Yet Another Reason your Docker Containers May Be Slow on EC2: clock_gettime, gettimeofday and seccomp
Thanks to Gabriel Hollies for his help in writing this post
TL;DR: on AWS EC2 M4 instances, calls to System.nanoTime() and System.currentTimeMillis() make system calls, and these system calls are subject to even more overhead when running in Docker due to Docker’s default seccomp profile filters. The new M5 instances no longer make system calls for these time methods, so you can upgrade to newer instances if available in your region and availability zone(s). If you are stuck on 4-series instances, you could switch the clocksource to tsc as Amazon recommends in this tuning FAQ.

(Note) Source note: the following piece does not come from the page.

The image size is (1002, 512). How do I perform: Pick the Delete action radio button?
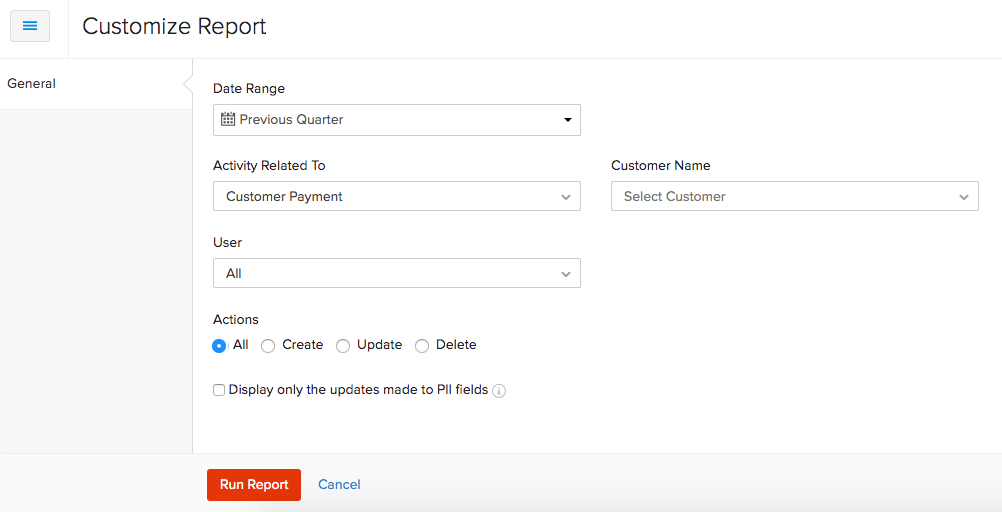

Appian uses Docker to run hundreds of thousands of automated tests every day. As we containerized our test applications, we started noticing that some parts of the software ran more slowly in Docker than others. It seemed that extra time was being spent somewhere in native code, so we decided to explore profiling tools that could display system calls and native code in the context of our Java call stacks. One such tool is FlameGraphs.
We found some useful blog posts about generating FlameGraphs for containerized Java: Flame graphs and perf-top for JVMs inside Docker containers and Making FlameGraphs with Containerized Java
These were useful starting points, but we wanted extra information about JVM and native calls that were not visible in the setup provided by those posts. For example, you can see, in the final image by Alice Goldfuss, that Java application methods are visible, but that JVM calls are displayed as just [libjvm.so]. We noticed changes in performance depending on our choice of base image (e.g. alpine, debian, centos), so we suspected that having JVM symbols may give some insight as to why. Perhaps the JVM was spending more time in certain routines when linking against different versions of libraries provided by these distributions. We wanted to document our full procedure for generating FlameGraphs in case others were running into the same problems.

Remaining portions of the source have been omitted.